In general, You must never send a binary stucture across a network. Even if you get the sizes correct, you'll have endian problems when running different architectures (PC vs Mac). You must manually ship the data bytes in a defined order and reconstruct it at the other end. At that point, it doesn't matter what the padding or for different compilers (or the order) is because you won't be sending the padding - just the data.

Never block transfer a structure by providing a pointer and size, there is simply no way for that to work cross-platform.

If deciding to use a binary interface, I'd recommend using XDR (RFC 1014) throughout (already used by the MP system).

It's not too far away from what FG currently has (for the more common platforms at least) but has the advantage of being well-defined.

<stdint.h> is indeed a standard C header but *not* in C++ (though it might be included in the future under the name <cstdint>). AFAIK even if <stdint.h> defines the number of bits for the individual types, it does *not* imply anything about where the individual bits live in memory. Others have brought up issues like alignment, etc.

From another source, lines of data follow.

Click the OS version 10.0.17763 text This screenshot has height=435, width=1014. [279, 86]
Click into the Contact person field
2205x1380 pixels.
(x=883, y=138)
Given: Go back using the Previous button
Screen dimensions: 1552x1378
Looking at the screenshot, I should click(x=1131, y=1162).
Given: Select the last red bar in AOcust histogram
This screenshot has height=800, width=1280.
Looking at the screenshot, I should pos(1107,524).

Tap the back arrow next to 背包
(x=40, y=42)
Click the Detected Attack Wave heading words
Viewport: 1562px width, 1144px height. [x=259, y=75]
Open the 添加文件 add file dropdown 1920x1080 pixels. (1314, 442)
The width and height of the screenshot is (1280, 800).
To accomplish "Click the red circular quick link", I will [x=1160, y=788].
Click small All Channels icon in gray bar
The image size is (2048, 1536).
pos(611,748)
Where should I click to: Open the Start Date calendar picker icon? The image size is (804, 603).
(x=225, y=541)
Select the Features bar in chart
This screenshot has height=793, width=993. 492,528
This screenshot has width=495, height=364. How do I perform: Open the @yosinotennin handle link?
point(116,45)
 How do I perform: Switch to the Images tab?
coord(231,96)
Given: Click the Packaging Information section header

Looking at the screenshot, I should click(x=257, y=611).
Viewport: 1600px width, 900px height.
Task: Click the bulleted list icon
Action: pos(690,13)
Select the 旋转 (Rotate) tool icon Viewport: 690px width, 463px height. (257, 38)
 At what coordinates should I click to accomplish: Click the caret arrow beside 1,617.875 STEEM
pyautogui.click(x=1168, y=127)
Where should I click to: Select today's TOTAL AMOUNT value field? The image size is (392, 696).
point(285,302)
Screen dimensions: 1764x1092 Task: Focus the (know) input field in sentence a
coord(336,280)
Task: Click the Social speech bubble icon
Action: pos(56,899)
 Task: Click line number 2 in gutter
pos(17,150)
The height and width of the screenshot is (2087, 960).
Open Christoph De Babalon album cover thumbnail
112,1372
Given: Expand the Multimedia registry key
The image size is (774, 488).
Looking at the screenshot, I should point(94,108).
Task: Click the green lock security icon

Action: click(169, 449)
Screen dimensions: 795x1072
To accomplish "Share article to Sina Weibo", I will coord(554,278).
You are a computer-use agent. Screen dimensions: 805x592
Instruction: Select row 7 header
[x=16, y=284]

The net_fdm.hxx and net_ctrls.hxx files are from Flightgear and define two data structures that can be sent and received by fgfs. In your program you can receive the FGNetCtrls structure, change the parameters you want to control, and send it back.

Native Socket

Before we interface with FlightGear on a socket, consider this demonstration using the native protocol. TODO: explain native protocol

   direction = in, out or bi
   hz = number of times per second
   machine = machine name or ip address if client (leave empty if server)
   port = port, leave empty to let system choose
   type = tcp or udp
                        ^ no machine so binds to localhost
 --native=socket,in,1, ,6789,tcp
 //**Important**. space = fail    ^                                 

An example of slaving two instances of flight gear together on seperate machines

   fgfs1:  --native=socket,out,30,seattle.com,5500,udp
   fgfs2:  --native=socket,in,30,tolouse.net,5500,udp --fdm=external

   This instructs the first copy of fgfs to send UDP packets in the
   native format to a machine called seattle.com on port 5500.

   The second copy of fgfs will accept UDP packets (from anywhere) on port 5500.  
   Note the additional --fdm=external option.  This tells the second copy of fgfs to not run 
   the normal flight model, but instead set the FDM values based on an external source, the network in this case.